▸ Task to carry out
Retype each line of the data below without changing anything.

Dataset items
● ● ● ● ● ● ●
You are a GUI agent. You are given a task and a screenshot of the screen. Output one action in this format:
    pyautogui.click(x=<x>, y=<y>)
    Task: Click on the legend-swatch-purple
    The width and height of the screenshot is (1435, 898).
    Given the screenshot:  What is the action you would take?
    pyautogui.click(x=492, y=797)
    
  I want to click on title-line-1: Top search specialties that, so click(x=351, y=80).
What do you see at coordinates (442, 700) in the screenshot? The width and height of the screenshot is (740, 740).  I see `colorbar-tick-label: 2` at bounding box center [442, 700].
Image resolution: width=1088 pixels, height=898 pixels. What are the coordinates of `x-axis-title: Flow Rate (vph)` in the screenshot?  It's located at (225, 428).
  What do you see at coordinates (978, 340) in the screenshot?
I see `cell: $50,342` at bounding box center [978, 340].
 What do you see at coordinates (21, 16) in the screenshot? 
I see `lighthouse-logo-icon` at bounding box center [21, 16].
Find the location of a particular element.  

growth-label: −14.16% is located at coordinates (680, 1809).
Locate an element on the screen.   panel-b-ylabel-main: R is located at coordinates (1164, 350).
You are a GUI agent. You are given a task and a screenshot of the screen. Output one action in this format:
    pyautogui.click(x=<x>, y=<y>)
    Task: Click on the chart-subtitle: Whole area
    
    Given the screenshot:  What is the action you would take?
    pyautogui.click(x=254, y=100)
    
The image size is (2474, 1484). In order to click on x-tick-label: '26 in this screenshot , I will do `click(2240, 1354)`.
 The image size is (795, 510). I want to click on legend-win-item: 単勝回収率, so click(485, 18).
● ● ● ● ● ● ●
▸ Solution for this exercise
You are a GUI agent. You are given a task and a screenshot of the screen. Output one action in this format:
    pyautogui.click(x=<x>, y=<y>)
    Task: Click on the legend-swatch-purple
    The width and height of the screenshot is (1435, 898).
    Given the screenshot:  What is the action you would take?
    pyautogui.click(x=492, y=797)
    
  I want to click on title-line-1: Top search specialties that, so click(x=351, y=80).
What do you see at coordinates (442, 700) in the screenshot? The width and height of the screenshot is (740, 740).  I see `colorbar-tick-label: 2` at bounding box center [442, 700].
Image resolution: width=1088 pixels, height=898 pixels. What are the coordinates of `x-axis-title: Flow Rate (vph)` in the screenshot?  It's located at (225, 428).
  What do you see at coordinates (978, 340) in the screenshot?
I see `cell: $50,342` at bounding box center [978, 340].
 What do you see at coordinates (21, 16) in the screenshot? 
I see `lighthouse-logo-icon` at bounding box center [21, 16].
Find the location of a particular element.  

growth-label: −14.16% is located at coordinates (680, 1809).
Locate an element on the screen.   panel-b-ylabel-main: R is located at coordinates (1164, 350).
You are a GUI agent. You are given a task and a screenshot of the screen. Output one action in this format:
    pyautogui.click(x=<x>, y=<y>)
    Task: Click on the chart-subtitle: Whole area
    
    Given the screenshot:  What is the action you would take?
    pyautogui.click(x=254, y=100)
    
The image size is (2474, 1484). In order to click on x-tick-label: '26 in this screenshot , I will do `click(2240, 1354)`.
 The image size is (795, 510). I want to click on legend-win-item: 単勝回収率, so click(485, 18).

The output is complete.